It's funny whenever folks start pushing something as an easy solution to problems. It rarely works out that way.
Vouchers, as proposed in the legislature, will not improve our education system. It probably won't even help the pocketbooks of those who take advantage of them in the long run.
Anyone who has watched what pouring federal money into higher education has done over the last four decades should know what is coming. Once the folks at Hockaday, St. Marks, Country Day, and the other top private schools realize that their parents have $10,000 per child more to spend, they will raise tuition in order to improve their offerings, whether for new facilities, new courses, higher teacher pay (private schools usually pay less than public); not that I blame them for that, as it is a natural market response. The next schools down the chain will follow suit.

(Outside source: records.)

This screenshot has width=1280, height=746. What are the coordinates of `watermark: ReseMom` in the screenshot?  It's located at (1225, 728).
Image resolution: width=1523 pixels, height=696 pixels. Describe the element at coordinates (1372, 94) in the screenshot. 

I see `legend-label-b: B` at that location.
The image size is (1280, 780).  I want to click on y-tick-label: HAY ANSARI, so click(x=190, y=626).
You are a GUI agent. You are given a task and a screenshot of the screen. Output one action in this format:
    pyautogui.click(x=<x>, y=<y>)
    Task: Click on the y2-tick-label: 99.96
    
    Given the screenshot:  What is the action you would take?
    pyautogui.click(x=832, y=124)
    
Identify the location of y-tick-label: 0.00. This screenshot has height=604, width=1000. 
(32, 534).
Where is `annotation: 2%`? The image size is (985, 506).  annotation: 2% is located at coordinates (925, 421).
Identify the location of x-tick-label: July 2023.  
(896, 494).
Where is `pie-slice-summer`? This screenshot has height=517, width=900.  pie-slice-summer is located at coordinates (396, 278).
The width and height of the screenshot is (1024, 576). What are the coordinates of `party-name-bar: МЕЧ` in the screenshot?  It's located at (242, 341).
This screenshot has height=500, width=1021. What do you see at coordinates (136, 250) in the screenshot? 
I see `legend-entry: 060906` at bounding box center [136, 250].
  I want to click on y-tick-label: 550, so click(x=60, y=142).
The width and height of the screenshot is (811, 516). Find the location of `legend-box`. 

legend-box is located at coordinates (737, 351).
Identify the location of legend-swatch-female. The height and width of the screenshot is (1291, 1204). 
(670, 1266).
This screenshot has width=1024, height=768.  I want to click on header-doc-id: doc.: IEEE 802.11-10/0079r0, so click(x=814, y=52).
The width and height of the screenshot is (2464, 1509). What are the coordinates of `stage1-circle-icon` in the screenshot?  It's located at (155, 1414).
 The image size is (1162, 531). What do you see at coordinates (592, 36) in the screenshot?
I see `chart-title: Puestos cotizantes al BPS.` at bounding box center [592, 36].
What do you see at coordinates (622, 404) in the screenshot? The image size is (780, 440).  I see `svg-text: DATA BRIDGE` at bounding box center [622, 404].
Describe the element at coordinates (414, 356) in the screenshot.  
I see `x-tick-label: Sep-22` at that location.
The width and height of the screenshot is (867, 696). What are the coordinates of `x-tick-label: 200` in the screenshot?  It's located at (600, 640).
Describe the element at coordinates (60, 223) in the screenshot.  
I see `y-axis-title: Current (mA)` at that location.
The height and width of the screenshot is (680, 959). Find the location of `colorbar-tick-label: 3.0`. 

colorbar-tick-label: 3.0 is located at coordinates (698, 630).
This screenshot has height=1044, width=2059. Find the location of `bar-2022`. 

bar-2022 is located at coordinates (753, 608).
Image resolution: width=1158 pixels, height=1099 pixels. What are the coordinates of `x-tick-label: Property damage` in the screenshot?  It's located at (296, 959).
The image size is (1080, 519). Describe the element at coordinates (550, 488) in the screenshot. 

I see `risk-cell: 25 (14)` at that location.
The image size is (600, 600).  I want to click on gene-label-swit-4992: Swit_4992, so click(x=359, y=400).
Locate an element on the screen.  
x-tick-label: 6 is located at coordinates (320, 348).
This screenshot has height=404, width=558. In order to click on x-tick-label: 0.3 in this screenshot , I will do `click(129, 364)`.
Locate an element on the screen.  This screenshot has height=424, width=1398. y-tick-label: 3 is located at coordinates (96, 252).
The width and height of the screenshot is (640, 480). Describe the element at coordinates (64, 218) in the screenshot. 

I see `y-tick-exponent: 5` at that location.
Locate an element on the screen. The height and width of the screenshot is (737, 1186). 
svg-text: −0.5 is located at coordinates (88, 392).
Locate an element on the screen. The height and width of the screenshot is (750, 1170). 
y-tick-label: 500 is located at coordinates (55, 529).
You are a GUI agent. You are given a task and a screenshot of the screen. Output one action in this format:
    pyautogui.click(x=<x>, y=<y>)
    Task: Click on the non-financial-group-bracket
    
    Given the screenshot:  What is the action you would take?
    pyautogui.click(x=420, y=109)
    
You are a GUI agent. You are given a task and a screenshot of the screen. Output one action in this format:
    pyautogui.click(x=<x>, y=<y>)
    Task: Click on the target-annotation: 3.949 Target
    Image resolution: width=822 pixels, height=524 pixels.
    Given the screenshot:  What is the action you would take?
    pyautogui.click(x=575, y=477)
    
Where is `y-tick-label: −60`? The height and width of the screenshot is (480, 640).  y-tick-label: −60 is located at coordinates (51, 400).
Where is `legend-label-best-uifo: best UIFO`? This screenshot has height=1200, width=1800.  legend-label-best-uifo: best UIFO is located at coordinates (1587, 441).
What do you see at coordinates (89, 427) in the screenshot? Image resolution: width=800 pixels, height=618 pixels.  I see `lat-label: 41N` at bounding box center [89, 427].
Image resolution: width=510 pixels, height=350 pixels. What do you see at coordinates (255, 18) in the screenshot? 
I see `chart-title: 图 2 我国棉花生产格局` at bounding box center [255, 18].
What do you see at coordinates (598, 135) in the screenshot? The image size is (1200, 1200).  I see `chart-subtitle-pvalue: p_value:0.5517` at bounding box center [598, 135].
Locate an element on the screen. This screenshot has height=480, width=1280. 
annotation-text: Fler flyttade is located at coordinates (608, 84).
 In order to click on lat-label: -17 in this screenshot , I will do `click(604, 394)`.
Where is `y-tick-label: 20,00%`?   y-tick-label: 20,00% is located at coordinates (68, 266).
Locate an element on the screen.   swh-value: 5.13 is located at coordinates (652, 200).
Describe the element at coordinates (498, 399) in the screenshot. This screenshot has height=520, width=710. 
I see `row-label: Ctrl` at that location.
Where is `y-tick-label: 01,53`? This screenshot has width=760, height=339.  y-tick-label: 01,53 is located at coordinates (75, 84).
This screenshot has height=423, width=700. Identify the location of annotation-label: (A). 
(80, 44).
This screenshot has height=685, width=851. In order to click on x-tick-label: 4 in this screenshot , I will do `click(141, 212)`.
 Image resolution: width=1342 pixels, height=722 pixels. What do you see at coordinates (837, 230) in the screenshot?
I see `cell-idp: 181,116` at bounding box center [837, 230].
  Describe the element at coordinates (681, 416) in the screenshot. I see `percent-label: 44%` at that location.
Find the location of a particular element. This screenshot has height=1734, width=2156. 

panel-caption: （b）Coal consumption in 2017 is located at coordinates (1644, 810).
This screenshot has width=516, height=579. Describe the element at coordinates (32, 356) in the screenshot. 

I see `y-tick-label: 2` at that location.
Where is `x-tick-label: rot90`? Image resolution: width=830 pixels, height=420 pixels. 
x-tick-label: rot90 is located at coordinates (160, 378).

Education is a lot like healthcare, in that people don't necessarily seek out the cheapest option; in fact, with education, folks often seek out the most expensive option figuring it is the best. A lot of private schools make do with limited facilities and offerings, but if there money is there to improve facilities and offerings, they are going to do that rather than having that $10,000 burn a hole in the pockets of the parents who are already spending money to go to private schools.
Over time, that $10,000 from the state will all be eaten up by inflation as described, above. Meantime, the next time money is tight for the legislature, where will they cut back? On vouchers, or on public school spending? If voucher advocates control the legislature, you can bet it will be the latter. That is what concerns rural school district residents.
If we subsidize private education, and make it so that anyone in the cities who cares about the education of their children sends their kids to private schools, then cutting public school funding will be one of the first options in a budget crunch. Public schools, by and large, actually work in our rural areas. They don't want or need a private option. They know that the urban areas have the votes, and understandably fear the creation of a dual school system, where urban middle class and upper class kids go to private schools, while the urban poor and rural kids are the only ones left in public schools.
Now, if private school tuition inflates as I expect it will, there may be some self correction there, and middle class urban parents may find that they still can't afford good private schools, so we might avoid the kind of dual system that would pose an existential threat to public education. But, if that is how it plays out, then vouchers will be nothing more than a subsidy which ends up doing something that nobody wants, which is simply to increase the price of private education.
Public schools have provided ample evidence that merely throwing money at a problem is not a solution, yet that is exactly what voucher advocates are proposing; only they want the money thrown at private schools rather than public schools. It won't work in either case.